Introduced as ‘a fairy film in shadow show’, this thirteen-minute film is a masterpiece.


Lotte Reiniger, 'Aschenputtel' (1922)

Reiniger evokes an intimacy through the delicacy of her vignettes: we are told that Aschenputtel has fallen in love with the prince when a single heart appears on the screen, and blooms into an array of flowers. Her torment when not spurred by her stepsisters mimics the emotional scenes of anguish displayed in Shakespearean tragedies. I think there’s a poignancy within the simplicity of the film; the absence of sound allows you to focus solely on the storyline, which becomes so much more emotionally engaging. 


‘Aschenputtel’ is also so daring. Due to her conjunct of both film and art, Reiniger’s work was considered to be avant-garde, pushing the boundaries of the newly-founded animated art form. My favourite part is when she animates herself into the film, as a pair of fidgeting hands hurrying to cut out a paper doll. She blurs the lines between reality and fantasy, inviting the viewer into the realms of the strange little shadow world that she’s created. 

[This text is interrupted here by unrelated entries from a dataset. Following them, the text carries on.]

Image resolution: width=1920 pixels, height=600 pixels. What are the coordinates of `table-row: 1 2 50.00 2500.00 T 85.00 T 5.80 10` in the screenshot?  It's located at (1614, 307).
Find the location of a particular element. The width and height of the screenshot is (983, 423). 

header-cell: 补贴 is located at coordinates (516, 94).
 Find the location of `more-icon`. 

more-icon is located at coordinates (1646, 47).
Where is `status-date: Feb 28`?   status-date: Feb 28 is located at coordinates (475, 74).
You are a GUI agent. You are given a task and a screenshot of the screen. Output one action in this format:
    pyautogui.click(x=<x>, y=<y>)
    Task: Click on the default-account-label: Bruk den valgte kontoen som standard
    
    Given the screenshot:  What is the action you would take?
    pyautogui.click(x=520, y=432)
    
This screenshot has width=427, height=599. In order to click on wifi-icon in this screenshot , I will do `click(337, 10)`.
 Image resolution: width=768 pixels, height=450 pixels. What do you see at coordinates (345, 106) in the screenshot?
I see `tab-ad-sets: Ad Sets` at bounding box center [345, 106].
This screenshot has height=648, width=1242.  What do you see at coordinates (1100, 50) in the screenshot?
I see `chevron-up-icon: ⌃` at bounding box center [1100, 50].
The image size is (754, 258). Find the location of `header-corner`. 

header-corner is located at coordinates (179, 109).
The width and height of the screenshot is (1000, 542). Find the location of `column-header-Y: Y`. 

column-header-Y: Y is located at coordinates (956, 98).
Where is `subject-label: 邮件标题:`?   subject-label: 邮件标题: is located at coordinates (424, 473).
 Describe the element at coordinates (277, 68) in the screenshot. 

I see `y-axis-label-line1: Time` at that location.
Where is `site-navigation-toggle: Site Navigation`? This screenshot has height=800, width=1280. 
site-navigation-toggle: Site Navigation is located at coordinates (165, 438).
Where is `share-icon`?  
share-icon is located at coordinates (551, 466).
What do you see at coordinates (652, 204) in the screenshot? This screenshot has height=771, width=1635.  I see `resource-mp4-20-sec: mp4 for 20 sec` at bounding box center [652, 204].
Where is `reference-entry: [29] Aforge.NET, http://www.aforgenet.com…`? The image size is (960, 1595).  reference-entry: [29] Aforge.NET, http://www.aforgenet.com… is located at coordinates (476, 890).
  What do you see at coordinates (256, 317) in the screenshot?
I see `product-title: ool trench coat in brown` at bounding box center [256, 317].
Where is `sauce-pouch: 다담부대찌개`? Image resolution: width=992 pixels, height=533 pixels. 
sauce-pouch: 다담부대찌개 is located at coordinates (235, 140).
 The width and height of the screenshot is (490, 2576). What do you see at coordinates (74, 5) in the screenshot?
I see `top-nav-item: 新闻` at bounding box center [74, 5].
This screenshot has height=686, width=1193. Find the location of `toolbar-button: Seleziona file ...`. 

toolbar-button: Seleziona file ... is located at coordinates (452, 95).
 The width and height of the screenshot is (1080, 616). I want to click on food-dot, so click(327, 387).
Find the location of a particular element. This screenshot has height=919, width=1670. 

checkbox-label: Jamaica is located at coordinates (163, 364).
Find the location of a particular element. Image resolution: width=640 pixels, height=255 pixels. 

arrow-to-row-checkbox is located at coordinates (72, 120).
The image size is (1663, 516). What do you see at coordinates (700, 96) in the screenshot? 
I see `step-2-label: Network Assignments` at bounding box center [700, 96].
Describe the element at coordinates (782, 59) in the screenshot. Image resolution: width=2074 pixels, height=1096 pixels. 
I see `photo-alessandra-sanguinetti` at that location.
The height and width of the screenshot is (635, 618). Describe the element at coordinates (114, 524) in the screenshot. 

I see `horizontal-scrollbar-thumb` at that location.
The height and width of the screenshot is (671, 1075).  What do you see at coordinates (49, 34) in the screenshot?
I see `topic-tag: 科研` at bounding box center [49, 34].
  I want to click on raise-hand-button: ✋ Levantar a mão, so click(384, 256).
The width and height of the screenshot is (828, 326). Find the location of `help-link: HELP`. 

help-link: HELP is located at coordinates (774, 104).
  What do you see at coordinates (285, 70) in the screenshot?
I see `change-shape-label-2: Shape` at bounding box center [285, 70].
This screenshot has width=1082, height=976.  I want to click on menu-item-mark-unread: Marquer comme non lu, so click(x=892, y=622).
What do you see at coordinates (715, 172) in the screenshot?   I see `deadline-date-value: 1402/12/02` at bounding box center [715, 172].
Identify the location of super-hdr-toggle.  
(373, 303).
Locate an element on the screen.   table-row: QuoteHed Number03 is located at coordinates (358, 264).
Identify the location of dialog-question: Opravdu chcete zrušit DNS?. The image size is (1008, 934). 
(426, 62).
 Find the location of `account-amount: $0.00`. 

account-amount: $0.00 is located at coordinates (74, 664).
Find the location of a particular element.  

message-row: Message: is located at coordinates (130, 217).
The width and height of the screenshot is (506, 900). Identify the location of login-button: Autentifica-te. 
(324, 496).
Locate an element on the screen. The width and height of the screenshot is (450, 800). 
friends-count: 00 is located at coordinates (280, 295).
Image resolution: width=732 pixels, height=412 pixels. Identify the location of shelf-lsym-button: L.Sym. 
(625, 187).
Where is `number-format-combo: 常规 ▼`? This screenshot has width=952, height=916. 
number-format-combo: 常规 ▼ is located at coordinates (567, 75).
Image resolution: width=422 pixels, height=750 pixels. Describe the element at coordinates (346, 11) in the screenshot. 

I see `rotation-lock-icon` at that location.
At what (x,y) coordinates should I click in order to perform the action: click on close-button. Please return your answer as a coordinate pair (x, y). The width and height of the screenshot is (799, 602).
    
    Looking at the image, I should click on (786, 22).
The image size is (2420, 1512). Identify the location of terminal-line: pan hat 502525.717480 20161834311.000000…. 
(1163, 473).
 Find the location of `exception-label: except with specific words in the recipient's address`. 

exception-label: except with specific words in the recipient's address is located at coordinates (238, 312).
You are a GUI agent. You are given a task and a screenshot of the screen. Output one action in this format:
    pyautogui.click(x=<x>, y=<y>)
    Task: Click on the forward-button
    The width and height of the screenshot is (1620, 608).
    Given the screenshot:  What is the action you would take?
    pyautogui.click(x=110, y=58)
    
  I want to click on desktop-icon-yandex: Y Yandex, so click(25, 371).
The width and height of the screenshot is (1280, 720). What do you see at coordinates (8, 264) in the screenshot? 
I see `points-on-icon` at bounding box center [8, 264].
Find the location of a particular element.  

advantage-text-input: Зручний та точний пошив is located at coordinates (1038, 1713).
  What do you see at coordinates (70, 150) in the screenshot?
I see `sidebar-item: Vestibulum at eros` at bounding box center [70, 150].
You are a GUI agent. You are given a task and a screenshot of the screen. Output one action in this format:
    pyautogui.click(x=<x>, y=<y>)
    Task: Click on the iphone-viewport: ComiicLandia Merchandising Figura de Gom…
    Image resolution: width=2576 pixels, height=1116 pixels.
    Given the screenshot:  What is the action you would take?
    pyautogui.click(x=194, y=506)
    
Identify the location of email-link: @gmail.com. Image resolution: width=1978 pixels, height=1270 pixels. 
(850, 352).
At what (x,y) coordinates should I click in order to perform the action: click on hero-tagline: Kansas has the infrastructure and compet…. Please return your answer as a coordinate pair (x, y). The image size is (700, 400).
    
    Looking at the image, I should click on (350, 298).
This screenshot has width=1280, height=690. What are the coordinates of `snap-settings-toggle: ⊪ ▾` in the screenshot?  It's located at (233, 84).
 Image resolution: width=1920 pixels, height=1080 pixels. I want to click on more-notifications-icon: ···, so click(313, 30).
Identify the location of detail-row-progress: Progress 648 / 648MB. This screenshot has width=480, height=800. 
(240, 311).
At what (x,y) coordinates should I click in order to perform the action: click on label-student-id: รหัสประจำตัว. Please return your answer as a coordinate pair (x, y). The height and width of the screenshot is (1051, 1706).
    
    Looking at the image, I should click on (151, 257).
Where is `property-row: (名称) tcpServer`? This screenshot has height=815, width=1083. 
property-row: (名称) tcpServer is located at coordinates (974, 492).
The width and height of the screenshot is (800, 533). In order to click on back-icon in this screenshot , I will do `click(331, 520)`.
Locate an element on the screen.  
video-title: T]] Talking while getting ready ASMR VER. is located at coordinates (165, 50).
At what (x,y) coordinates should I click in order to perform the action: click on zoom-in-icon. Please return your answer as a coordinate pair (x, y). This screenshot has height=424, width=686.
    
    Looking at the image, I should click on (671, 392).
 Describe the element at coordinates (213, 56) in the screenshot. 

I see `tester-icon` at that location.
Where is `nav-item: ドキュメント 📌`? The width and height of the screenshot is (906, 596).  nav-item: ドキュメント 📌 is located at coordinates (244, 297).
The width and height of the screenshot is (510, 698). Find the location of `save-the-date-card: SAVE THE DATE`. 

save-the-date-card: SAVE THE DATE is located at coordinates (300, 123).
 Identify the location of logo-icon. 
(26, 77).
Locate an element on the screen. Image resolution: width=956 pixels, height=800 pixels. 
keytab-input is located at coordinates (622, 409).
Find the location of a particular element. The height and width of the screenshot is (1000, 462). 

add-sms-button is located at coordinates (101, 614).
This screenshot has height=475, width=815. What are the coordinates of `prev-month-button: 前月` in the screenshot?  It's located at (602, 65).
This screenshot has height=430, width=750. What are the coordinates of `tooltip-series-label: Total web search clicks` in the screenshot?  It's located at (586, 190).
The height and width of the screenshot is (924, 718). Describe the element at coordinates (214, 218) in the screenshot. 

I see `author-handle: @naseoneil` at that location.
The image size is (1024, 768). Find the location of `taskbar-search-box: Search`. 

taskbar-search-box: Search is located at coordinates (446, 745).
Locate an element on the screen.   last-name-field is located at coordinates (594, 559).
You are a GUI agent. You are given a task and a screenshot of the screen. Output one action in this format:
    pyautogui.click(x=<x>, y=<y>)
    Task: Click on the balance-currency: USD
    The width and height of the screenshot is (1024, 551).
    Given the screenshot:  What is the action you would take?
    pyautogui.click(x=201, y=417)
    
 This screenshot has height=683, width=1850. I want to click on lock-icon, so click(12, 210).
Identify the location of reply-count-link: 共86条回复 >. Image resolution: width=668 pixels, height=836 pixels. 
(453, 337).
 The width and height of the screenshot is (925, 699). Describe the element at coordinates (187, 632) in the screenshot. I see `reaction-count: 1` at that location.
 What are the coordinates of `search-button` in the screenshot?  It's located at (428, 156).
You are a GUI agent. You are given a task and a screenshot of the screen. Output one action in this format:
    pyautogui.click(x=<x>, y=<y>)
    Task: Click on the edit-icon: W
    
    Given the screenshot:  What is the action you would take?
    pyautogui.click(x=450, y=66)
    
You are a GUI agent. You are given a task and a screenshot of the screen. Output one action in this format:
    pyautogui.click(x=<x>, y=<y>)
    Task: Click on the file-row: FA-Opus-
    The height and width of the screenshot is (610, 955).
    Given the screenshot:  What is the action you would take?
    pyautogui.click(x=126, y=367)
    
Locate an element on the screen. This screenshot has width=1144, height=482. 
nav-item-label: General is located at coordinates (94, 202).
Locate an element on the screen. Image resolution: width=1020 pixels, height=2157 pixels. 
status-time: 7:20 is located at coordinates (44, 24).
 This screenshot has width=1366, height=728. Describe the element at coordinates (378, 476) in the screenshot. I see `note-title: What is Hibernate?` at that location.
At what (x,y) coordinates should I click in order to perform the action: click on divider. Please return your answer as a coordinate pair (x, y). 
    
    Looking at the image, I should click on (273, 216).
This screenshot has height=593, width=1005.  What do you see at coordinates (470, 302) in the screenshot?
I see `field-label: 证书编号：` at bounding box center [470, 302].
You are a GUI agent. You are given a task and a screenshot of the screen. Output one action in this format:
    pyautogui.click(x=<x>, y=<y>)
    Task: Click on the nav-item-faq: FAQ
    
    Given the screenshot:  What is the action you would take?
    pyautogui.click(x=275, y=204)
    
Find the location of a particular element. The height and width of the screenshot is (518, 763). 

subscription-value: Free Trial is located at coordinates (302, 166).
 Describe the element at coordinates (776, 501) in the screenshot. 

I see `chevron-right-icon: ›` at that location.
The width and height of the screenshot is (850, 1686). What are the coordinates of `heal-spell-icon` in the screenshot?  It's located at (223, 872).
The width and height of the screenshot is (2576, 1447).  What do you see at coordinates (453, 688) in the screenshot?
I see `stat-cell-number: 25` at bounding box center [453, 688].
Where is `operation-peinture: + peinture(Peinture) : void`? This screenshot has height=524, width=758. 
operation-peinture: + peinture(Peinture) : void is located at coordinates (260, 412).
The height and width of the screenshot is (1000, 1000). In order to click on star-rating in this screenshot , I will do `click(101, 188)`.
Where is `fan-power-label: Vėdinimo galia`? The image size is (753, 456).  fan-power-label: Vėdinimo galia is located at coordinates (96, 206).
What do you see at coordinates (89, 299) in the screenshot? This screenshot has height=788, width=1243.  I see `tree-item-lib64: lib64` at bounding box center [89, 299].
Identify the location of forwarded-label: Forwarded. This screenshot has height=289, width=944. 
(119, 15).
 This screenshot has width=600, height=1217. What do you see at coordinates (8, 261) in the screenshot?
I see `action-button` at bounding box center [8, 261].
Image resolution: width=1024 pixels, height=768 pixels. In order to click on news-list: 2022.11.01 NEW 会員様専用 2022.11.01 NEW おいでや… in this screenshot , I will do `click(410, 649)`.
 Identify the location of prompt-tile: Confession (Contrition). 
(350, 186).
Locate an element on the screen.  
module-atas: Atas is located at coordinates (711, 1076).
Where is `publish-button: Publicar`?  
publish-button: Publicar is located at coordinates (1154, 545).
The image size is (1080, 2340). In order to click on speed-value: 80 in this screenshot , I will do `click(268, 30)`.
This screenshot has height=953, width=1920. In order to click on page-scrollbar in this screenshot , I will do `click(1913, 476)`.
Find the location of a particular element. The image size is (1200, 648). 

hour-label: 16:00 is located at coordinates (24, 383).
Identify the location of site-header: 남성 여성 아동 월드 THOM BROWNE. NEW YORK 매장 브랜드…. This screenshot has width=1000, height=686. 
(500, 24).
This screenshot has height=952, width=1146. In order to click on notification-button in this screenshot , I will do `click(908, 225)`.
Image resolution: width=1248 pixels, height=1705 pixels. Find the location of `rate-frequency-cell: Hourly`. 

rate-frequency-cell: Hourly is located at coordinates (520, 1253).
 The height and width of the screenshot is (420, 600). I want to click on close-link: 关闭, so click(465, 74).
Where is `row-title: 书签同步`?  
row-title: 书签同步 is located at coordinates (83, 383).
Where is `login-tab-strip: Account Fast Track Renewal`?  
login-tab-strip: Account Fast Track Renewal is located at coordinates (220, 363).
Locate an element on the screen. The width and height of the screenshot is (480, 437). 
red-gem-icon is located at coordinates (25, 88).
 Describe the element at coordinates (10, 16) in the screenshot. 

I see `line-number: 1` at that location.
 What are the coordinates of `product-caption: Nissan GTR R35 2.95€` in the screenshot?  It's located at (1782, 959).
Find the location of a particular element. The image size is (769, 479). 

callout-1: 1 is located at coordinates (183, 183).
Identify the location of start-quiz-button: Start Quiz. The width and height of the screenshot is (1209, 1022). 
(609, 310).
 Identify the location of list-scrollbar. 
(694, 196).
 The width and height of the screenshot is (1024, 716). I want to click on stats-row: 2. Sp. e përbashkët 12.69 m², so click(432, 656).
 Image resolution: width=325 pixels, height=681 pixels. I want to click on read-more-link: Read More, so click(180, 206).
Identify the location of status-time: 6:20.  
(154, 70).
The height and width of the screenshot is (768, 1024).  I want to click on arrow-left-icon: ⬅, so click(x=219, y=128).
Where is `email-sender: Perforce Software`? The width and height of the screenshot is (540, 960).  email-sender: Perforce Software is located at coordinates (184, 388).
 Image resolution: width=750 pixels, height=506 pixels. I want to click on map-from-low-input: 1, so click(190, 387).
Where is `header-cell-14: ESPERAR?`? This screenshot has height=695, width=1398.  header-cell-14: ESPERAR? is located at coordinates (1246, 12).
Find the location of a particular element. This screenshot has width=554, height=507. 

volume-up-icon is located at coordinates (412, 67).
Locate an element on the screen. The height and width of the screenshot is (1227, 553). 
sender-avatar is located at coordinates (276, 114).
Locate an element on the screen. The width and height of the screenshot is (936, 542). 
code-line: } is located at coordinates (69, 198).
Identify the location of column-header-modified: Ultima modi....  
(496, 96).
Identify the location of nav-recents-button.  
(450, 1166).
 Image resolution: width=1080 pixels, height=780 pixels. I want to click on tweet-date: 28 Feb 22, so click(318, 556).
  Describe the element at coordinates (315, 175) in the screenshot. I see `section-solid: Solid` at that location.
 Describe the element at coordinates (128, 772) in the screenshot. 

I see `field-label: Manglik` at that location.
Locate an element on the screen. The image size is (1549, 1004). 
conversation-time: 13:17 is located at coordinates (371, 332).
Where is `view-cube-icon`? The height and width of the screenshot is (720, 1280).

When rewatching ‘Aschenputtel’, it’s hard to believe that this film was made nearly a hundred years ago. Reiniger’s artistic vision is so far removed from the more traditional creations of Walt Disney and other well known animators that it’s perhaps understandable why we know less of her work. Yet I don’t think we can fully appreciate animation unless we acknowledge Reiniger.